Wednesday, June 3, 2015

Top 5 things to know after you've messed up

      Today is as good a day as any to face our bloopers, errors and embarrassing failures straight on.
      I’ll stick my neck out first. Just this week I forgot two, not one, birthdays, lost a bill and accidently didn’t tape the entire interview for an assignment.
     I had one of two options: Ignore the matter and fumble on poorly, or make amends, repair the damage and correct my errors.
     Those are trivial blips in the greater scheme of things. You and I have had many worse scenarios, and for a few we have cried for hours on end. By faith we have hung on and seen the sun rise over the hilltop.
    Not a single one of us gets a free pass.
     I came across this sound advice from great international leader, Winston Churchill. “Success consists of going from failure to failure without loss of enthusiasm.”

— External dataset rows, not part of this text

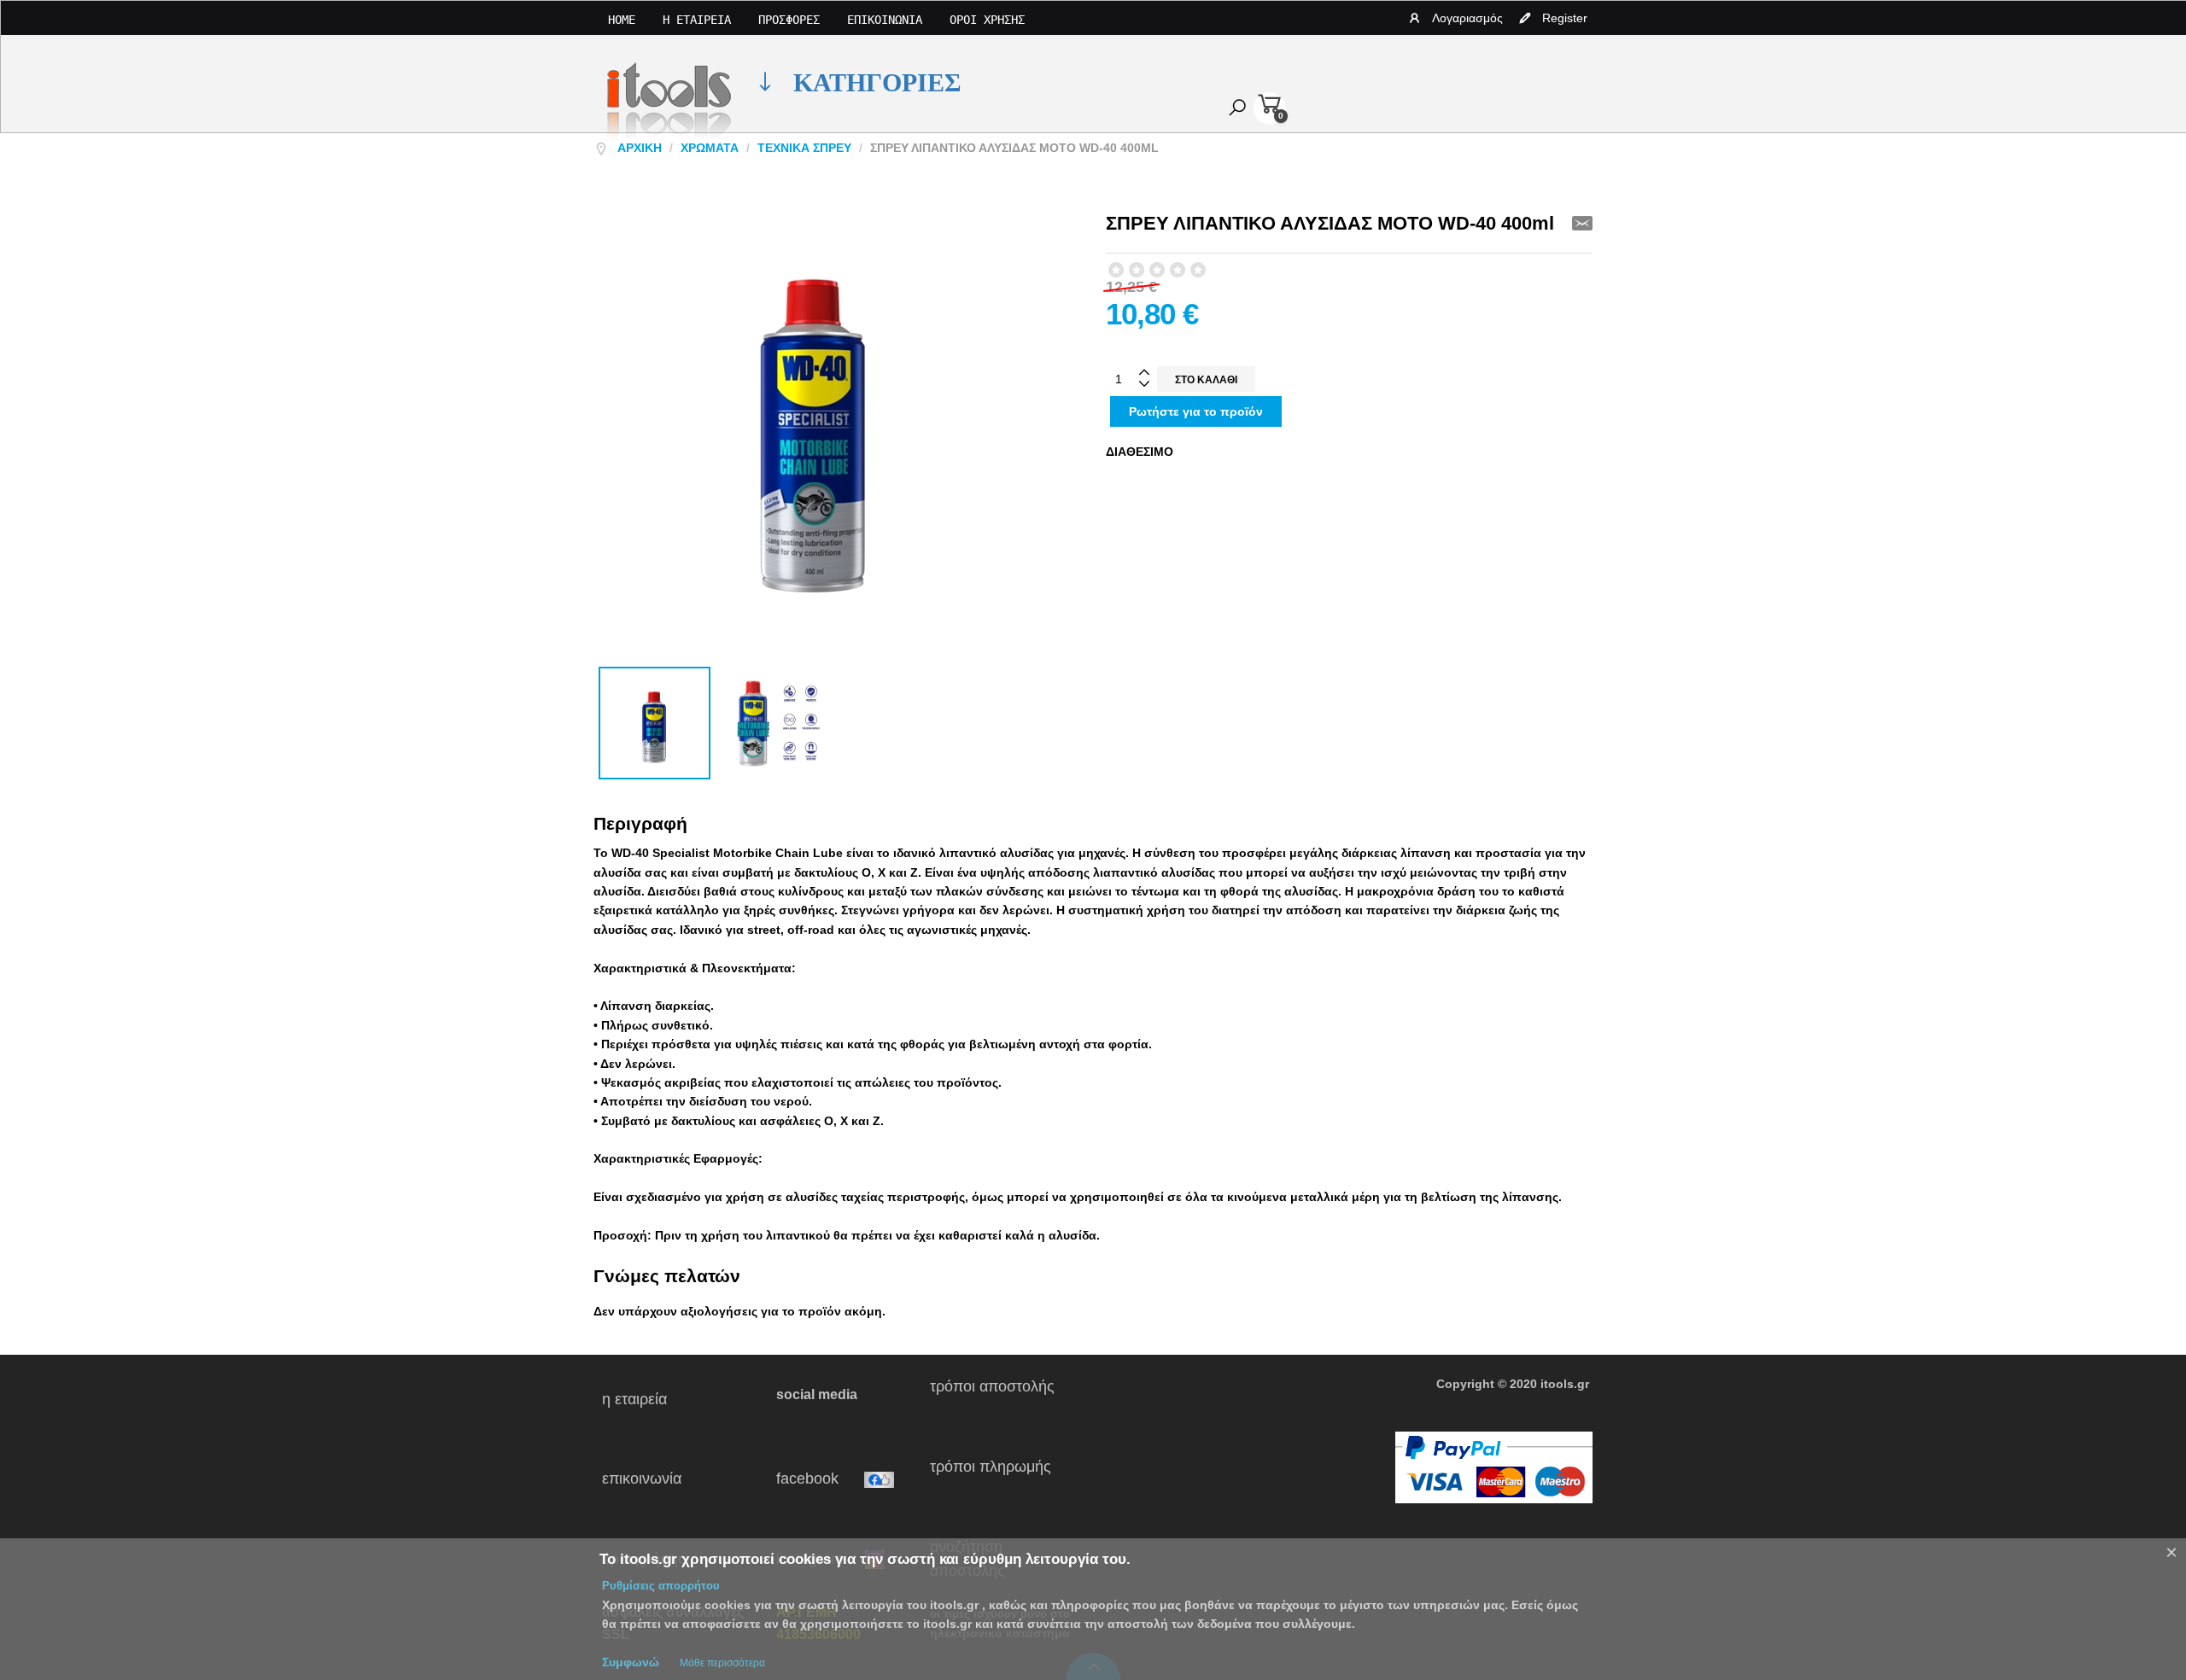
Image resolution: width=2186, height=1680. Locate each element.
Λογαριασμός (1467, 18)
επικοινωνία (673, 1478)
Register (1564, 18)
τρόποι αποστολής (998, 1399)
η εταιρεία (658, 1399)
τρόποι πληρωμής (997, 1479)
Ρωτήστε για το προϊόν (1196, 411)
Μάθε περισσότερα (722, 1663)
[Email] (1582, 223)
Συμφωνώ (630, 1662)
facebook (820, 1478)
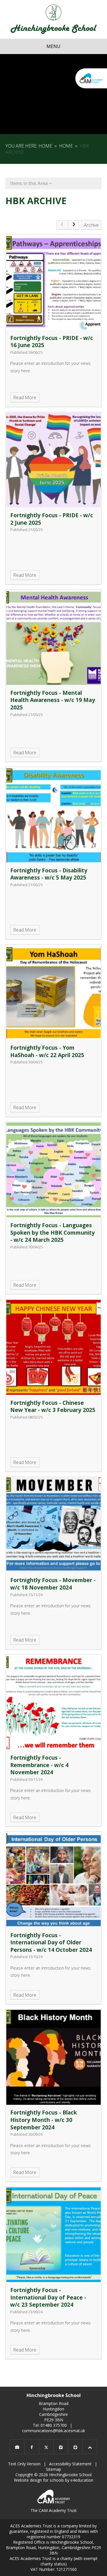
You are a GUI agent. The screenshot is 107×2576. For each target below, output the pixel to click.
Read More (24, 397)
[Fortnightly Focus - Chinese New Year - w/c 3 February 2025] (53, 1347)
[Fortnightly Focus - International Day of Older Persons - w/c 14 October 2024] (53, 1879)
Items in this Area (29, 183)
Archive (91, 225)
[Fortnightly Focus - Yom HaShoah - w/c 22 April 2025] (53, 992)
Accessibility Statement (70, 2463)
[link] (62, 225)
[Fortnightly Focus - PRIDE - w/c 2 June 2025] (53, 460)
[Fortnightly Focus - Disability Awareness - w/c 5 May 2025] (53, 814)
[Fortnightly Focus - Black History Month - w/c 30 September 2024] (53, 2057)
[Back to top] (90, 2447)
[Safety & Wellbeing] (75, 2447)
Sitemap (53, 2469)
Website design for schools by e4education (53, 2480)
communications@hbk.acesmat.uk (53, 2430)
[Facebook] (32, 2447)
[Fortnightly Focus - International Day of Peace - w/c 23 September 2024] (53, 2234)
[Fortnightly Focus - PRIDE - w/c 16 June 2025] (53, 282)
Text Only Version (24, 2463)
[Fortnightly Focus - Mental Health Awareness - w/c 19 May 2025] (53, 637)
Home (45, 146)
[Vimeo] (61, 2447)
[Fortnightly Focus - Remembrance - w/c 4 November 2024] (53, 1702)
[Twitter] (46, 2447)
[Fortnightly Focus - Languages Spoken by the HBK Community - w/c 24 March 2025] (53, 1170)
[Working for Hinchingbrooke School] (17, 2447)
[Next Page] (73, 225)
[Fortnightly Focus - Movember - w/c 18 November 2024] (53, 1524)
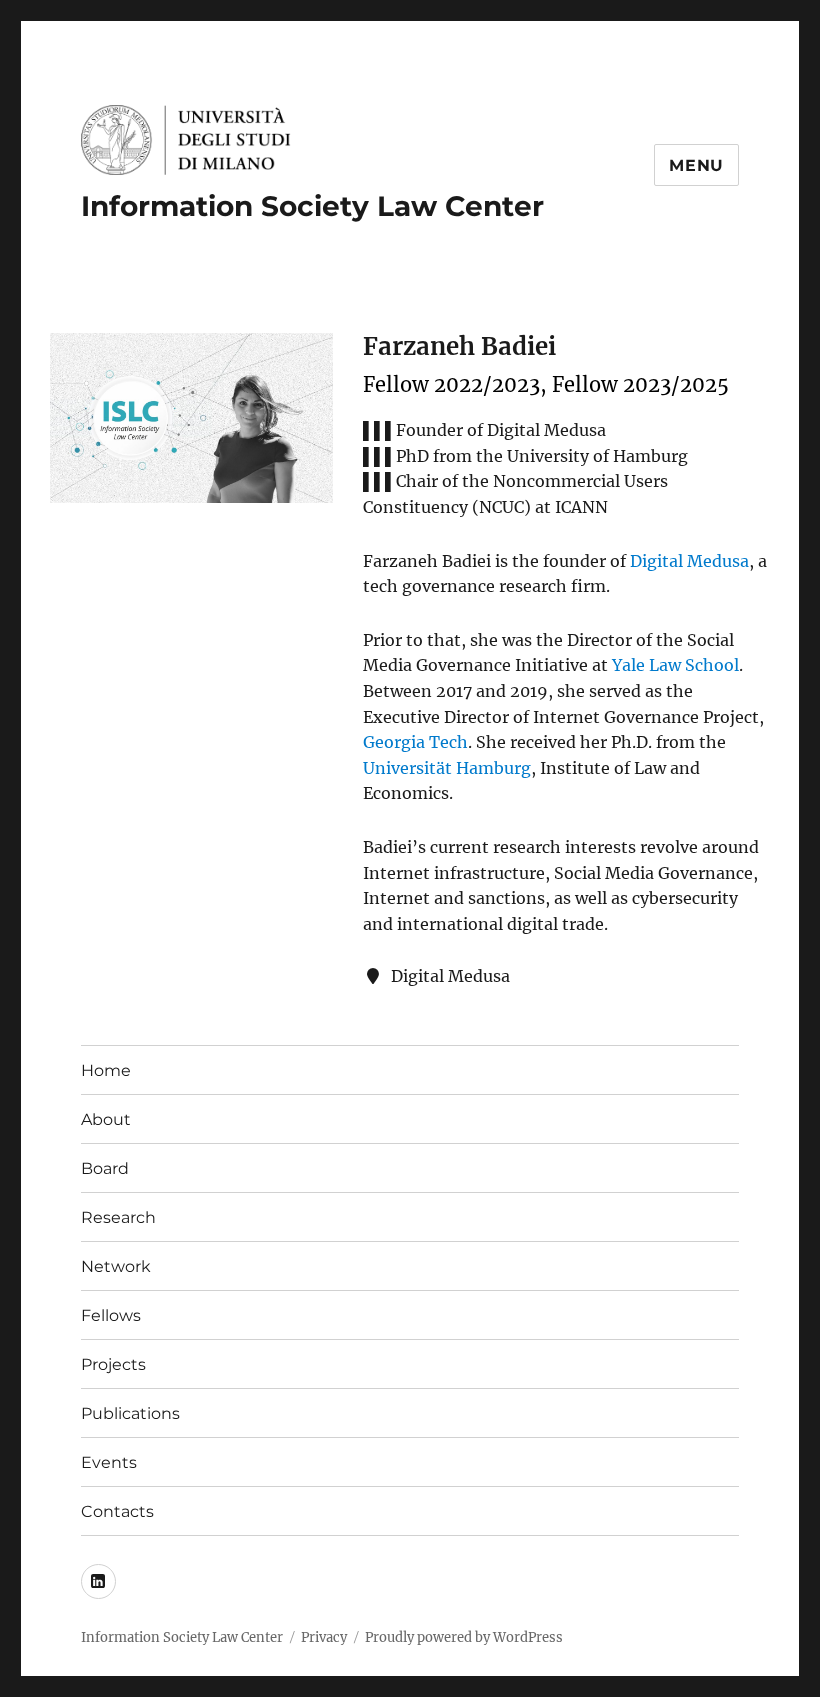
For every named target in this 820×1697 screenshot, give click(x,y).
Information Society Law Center (312, 206)
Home (106, 1070)
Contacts (117, 1511)
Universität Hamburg (447, 768)
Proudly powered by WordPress (464, 1637)
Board (105, 1168)
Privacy (324, 1637)
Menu (696, 165)
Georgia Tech (415, 742)
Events (109, 1462)
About (106, 1119)
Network (116, 1266)
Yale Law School (675, 665)
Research (118, 1217)
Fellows (111, 1315)
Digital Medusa (689, 561)
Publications (130, 1413)
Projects (113, 1364)
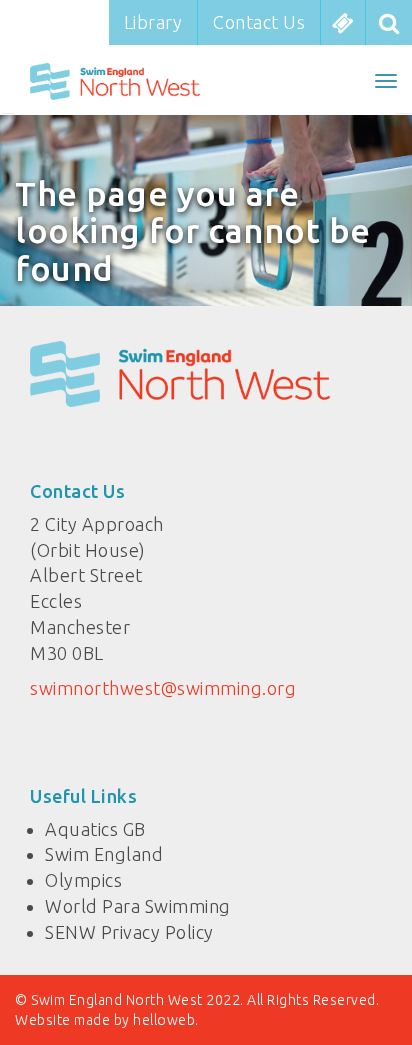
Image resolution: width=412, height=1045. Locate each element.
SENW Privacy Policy (129, 932)
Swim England (104, 854)
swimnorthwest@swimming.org (163, 688)
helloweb (164, 1020)
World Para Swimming (138, 906)
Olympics (83, 880)
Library (153, 22)
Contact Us (259, 22)
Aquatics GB (95, 829)
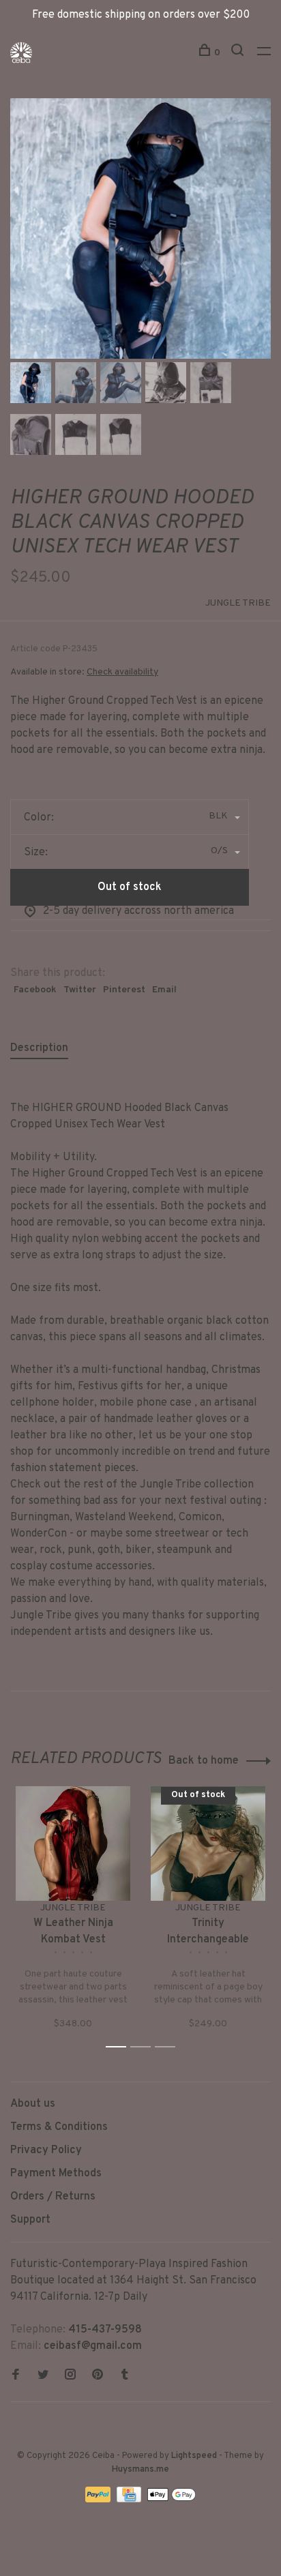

     No. 1 You are not the first person.
     The world is not coming to an end. I spent wasted younger years trying to gloss over situations so I wouldn’t look inept.
     Each of us puts on a public face, and it conceals our self-imposed inadequacies.  
     You have loads of company, and if it makes you feel a little bit better, that person you thought is so perfect at everything hasn’t landed firmly on the ground either.
      The media loves to glamorize Hollywood stars and make their lives the ultimate achievement. When a wart appears to blemish them in the eyes of their adoring public, few remember that they are human, too.
      It’s all in our attitude. Own up to mistakes, take responsibility and let them go. It is a very hard task not to revisit our mistakes and let them beat us up unmercifully. Certainly, you can learn from them.
     No. 2 Things look better after a good night’s rest.
     There is something about looking at a dilemma with fresh wide -awake eyes that helps in working toward a sensible solution.
     I find it fruitless staying up late trying to solve an issue when I am overtired. It only makes me toss and turn in bed and provoke all sorts of negative energy. Beating up the pillow is pointless.
     “Tomorrow is another day.”
     My dad always said that things will be brighter in the morning, and I believed him. Now I sing in the shower, get right back to it and my spirits are charged to full capacity.
     More often than not, the solution or a new path comes during sleep, too, and upon awakening a possibility occurs from my subconscious.
     No. 3 Every invention is the result of multiple failures.
     As adults we know our own risk level, and that drives our choices about investments, career changes and practically everything inbetween.
     Problem solving and out of the box thinking does not come without failure — nor does any form of artistic creativity.
     Two movies out this year attest to great scientific achievements that changed the course of history. In both “The Imitation Game” and “The Theory of Everything” a lot of experimentation and openness to unusual thoughts brought solutions.
     Failure is a good thing to teach young children within a safe environment for not everything works a child’s way and in a timely fashion. Too often children in their selfishness think that the world revolves around them, and expect things to fall into their laps. As a matter of fact, certain adults never rise above it either.    
     Learning how to be flexible and resilient are excellent skills to instill in young children.
     I saw a mother in an airport doing just that thing by example. I thought it was a good teaching moment and I gave her an A plus. A flight was cancelled and she would be taking her brood of children to a hotel for the night and catching a plane to grandma’s house the next morning. She remained as calm as she could in front of the children, and made it seem like an adventure while hand-in-hand they trudged off carrying their backpacks.
    No. 4 You do not have to explain yourself.
     That’s a hard one. I used to feel that it was necessary. All the time. I don’t anymore.
      Frankly, it depends upon the situation. Special people in your life love you for you, and willingly accept everything about you including your flaws. They trust you and your judgment. Nothing needs to be stated.
     Throwing a pity party and taking on sympathy as the answer to a problem only sets in motion more of the same. Nothing comes to resolution. There are well-meaning people that will listen to you for hours on end until after a while even those folks will turn away.
     No. 5 There is only one way, and it is up.   
     As bottomless you may think the pit, there is an end if you take charge of your situation and do what you have to do. Perhaps, the change in direction might be the best thing ever when looking back.
     You want empathy from others who jump into the pit with you, hold your hand and listen. Those who refocus the conversation back to their own self-interests are not of help.
     Look to your trusted mentors for wise advice. It helps to a point getting varied opinions from others through social media, but it is smarter to store up decent friendships with people that will help you through the dark times.
     Move over vulnerabilities. Face things squarely.